Seligman & Co. v. Glastonbury Manufacturing Co.

1. Exceptions to rulings on pleadings and ruling on motion for nonsuit are not proper subject-matter of a motion for a new trial.

2. It is never error for a court to refuse to direct a verdict.

3. Special ground 7, complaining that the trial court erred in admitting certain testimony which tended to vary the terms of the written contract sued upon, will not be considered because the ground in itself is incomplete. This ground does not show in what respect this testimony varied the terms of the contract, nor does it set out the terms of the contract. It has long been the established practice of this court that no ground of a motion for new trial will be considered when the ground is so incomplete that it requires a reference to some other part of the record. Georgia Northern Ry. Co. v. Hutchins, 119 Ga. 504 (46 S.E. 659); Avery Co. v. Graham, 26 Ga. App. 161 (105 S.E. 708).

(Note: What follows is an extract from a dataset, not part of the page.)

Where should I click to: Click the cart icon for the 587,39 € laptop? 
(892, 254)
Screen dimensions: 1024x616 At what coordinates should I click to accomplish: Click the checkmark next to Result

4. The court, trying the case without a jury, was authorized under directly conflicting evidence to find for the plaintiff on the one important issue in the case, to wit, whether a lot of men's cotton shirts, delivered by plaintiff to the defendant, conformed to the sample by which they were ordered. The court did not err in overruling the motion for new trial.

Judgment affirmed. Sutton, C. J., and Parker, J., concur.

DECIDED NOVEMBER 11, 1948.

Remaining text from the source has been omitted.